2013 has probably triggered a pre-New Year’s hangover for those keeping up with the ever-evolving Obamacare. Just within the past month, a plethora of White House power-grabs have been imposed upon insurance companies, providers, patients, and taxpayers.
A quick recap:
Earlier this week, America’s Health Insurance Plans, a trade group representing 95% of the industry along with nearly all Blue Cross Blue Shield plans, agreed to the Obama Administration’s urgent request to extend premium payment deadlines for federal exchange consumers. Individuals seeking coverage through the exchanges have until December 23rd to enroll in a plan and were required to pay their first month’s premium by December 31. But now, the first month’s payment deadline has been extended to January 10th. What this means is that individuals can gain access to coverage now and pay later. Yuval Levin with National Review Online sums it up pretty concisely:
They are asking insurers to pay claims for consumers who haven’t paid their premiums, to treat out-of-network doctors and hospitals as though they were in-network, and to pay for prescription drugs not actually covered by the plans they offer.

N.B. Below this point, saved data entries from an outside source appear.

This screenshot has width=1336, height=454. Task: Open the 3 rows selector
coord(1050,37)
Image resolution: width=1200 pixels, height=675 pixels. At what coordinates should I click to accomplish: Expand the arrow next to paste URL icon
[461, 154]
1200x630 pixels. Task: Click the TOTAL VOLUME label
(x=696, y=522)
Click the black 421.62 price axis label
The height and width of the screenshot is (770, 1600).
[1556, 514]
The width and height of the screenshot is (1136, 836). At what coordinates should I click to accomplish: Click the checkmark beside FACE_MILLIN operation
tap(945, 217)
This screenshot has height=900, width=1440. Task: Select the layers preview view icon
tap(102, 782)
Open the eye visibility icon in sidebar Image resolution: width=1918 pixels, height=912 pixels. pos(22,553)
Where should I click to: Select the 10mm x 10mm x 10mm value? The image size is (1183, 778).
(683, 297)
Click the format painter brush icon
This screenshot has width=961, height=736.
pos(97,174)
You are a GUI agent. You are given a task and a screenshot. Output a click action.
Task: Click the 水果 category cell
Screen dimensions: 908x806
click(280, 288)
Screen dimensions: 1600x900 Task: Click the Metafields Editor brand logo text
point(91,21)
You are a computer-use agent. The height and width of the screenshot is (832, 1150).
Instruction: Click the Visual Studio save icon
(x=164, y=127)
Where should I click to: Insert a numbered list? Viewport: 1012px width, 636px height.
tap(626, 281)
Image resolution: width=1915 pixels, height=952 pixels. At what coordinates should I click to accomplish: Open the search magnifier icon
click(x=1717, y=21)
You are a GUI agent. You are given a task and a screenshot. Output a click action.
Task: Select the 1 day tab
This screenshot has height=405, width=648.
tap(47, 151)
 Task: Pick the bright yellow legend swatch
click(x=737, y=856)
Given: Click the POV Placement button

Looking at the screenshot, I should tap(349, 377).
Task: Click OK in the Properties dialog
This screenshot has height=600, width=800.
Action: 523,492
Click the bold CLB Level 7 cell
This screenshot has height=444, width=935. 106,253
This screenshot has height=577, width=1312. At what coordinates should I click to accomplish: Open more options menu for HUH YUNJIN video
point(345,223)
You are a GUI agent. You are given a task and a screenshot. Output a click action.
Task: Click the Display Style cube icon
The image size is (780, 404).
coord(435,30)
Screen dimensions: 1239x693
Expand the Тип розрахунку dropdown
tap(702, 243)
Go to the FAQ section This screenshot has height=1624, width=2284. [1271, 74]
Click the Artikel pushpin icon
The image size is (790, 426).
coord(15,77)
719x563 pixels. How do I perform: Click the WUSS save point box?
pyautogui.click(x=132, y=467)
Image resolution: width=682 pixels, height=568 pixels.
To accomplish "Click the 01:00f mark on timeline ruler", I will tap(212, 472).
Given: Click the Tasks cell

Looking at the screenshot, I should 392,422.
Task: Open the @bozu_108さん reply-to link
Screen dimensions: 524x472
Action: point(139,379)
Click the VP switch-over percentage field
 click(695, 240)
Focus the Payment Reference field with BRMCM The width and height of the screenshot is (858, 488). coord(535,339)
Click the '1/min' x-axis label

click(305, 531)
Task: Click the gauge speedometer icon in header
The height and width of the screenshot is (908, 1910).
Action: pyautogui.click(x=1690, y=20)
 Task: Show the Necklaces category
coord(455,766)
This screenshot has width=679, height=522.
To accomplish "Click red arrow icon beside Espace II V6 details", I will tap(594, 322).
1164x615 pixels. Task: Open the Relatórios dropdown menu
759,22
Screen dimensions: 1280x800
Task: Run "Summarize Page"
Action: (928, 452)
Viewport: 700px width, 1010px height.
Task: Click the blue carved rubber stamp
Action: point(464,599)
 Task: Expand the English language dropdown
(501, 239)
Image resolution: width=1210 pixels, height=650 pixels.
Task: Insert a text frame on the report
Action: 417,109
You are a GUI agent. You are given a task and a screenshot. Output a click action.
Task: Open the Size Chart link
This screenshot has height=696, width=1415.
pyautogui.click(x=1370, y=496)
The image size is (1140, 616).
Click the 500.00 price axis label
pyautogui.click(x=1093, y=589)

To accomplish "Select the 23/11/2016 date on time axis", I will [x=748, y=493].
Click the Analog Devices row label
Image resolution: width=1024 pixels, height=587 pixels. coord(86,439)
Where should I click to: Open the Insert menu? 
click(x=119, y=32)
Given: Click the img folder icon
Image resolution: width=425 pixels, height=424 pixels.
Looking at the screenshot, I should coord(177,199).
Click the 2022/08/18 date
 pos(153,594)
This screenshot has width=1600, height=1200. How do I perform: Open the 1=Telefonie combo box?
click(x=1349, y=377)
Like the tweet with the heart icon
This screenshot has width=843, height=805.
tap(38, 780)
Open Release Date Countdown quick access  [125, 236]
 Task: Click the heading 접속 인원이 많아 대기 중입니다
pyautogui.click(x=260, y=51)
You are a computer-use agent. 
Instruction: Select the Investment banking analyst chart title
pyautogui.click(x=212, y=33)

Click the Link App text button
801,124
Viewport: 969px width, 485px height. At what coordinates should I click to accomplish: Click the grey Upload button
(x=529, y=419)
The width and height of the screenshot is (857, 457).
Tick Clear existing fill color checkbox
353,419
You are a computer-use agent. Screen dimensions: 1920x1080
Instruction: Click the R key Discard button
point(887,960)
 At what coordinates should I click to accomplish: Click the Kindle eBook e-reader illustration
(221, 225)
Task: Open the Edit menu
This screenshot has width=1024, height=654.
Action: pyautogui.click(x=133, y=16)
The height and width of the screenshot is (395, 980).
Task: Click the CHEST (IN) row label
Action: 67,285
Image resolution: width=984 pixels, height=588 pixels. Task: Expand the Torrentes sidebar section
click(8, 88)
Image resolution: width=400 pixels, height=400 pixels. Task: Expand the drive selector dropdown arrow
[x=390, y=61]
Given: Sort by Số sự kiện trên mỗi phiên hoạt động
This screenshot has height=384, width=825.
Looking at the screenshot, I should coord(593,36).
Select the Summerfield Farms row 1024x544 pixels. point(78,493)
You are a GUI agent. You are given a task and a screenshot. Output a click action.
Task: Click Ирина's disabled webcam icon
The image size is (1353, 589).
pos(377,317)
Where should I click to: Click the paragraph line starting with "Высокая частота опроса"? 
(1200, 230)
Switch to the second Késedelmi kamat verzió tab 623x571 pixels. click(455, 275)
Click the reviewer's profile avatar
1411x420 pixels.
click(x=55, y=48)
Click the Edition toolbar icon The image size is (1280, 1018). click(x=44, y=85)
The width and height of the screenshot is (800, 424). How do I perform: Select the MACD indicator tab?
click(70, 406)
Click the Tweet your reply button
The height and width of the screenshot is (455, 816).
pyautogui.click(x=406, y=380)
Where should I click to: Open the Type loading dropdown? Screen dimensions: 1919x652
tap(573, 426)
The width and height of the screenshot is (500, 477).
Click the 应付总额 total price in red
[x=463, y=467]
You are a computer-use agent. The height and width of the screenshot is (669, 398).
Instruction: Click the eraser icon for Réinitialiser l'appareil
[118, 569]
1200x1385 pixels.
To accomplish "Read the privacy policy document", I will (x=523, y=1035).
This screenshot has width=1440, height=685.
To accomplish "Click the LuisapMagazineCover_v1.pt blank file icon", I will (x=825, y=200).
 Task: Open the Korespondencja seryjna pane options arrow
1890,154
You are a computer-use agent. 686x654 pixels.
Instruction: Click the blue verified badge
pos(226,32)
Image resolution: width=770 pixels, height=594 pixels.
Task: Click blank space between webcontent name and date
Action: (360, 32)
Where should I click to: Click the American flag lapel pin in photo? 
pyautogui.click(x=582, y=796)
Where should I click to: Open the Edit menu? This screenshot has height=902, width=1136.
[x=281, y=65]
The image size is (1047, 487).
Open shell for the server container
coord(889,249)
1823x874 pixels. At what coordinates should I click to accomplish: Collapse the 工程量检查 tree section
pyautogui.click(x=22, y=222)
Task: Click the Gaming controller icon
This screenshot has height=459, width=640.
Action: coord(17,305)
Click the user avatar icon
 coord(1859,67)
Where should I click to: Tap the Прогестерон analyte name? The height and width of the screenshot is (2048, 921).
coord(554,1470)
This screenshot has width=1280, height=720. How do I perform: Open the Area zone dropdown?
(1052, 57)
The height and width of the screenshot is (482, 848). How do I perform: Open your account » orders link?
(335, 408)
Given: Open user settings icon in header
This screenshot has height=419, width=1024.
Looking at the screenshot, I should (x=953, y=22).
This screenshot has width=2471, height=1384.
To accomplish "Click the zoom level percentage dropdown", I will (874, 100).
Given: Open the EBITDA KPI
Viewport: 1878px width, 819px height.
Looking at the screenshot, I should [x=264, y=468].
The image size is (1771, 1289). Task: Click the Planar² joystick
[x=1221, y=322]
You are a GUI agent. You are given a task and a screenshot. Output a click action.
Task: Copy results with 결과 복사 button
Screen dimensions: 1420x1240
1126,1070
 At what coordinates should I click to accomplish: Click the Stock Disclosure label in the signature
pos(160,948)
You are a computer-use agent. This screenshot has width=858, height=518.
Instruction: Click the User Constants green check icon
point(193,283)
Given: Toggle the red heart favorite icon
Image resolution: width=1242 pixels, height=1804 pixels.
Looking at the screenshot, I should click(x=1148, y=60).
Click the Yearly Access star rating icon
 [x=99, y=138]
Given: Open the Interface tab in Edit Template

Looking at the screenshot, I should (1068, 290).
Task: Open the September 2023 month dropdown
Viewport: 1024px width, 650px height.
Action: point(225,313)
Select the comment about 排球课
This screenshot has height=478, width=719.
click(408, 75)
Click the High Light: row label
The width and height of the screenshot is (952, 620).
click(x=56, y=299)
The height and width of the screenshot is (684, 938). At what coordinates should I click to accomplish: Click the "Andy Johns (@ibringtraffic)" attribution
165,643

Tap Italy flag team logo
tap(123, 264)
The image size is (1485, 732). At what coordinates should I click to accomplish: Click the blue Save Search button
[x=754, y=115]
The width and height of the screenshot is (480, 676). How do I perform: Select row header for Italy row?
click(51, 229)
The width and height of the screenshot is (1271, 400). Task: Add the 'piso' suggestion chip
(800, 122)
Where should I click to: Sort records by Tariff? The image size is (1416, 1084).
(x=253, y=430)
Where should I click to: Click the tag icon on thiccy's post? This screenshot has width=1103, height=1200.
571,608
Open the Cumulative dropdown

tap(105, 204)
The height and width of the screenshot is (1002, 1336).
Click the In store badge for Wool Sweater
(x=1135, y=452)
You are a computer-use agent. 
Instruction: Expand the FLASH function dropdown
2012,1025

Essentially, the retroactive payment decision largely results from a failing healthcare.gov, the federal health exchange website that has only been 60-70% built. Insurance applications are still not processing correctly — enrollment files (known as 834s) are either not transferring from the website to the insurer, being sent in duplicates, or missing data. Meanwhile, of the 365,000 individuals nationwide who were able to make it across the application process finish line, insurers report that only 5-15% of selected plans have been paid for. 9,000 North Carolinians have completed the process thus far.
The extension does intend to alleviate significant concerns of individuals purchasing plans on the exchange who cannot risk major coverage gaps and gives time for insurers to scramble around and find out who they will actually be covering.
All this figuring will be even more challenging since President Obama urged insurers to extend "subpar" policies for individuals for another year. Blue Cross Blue Shield of North Carolina has gone forward with this decision.
And most recently, Health and Human Services Secretary Kathleen Sebelius wrote a letter to senators saying that catastrophic plans are now available for all individuals, not just those under the age of 30. The letter further stated that any individual whose plan has been canceled and who self-attests that they cannot afford an exchange plan may now purchase catastrophic coverage. But this breaking news won’t necessarily alleviate an individual’s affordability problem — in some cases, catastrophic plans cost just as much if not more than bronze plans.
This is a crystal clear admission from the White House that the Affordable Care Act is not affordable for many. It is bad policy. But this negative energy can be channeled towards achieving positive outcomes for the future of health insurance reform. Since Obamacare already has set up exchanges, why not pivot towards private exchanges? Private exchanges have been around since before Obamacare was conceived. There are three types of private exchange models: group, individual, and individual in group clothing.
Private exchanges in the individual market would allow individuals to build their own health plans without being forced to purchase insurance that must include the federal health law’s 10 essential benefits. Furthermore, the Liazon Corporation reports that a private exchange’s inventory of supplemental products grants the consumer the ability to purchase an inexpensive health plan while adding specified coverage:
In this case, the consumer may be paying less for an insurance package that provides a specified level of comprehensive coverage as opposed to purchasing a more expensive plan that may offer benefits and services the consumer does not want or need.
This approach is just one method through which consumers and patients can take charge of their health insurance preferences, not Washington.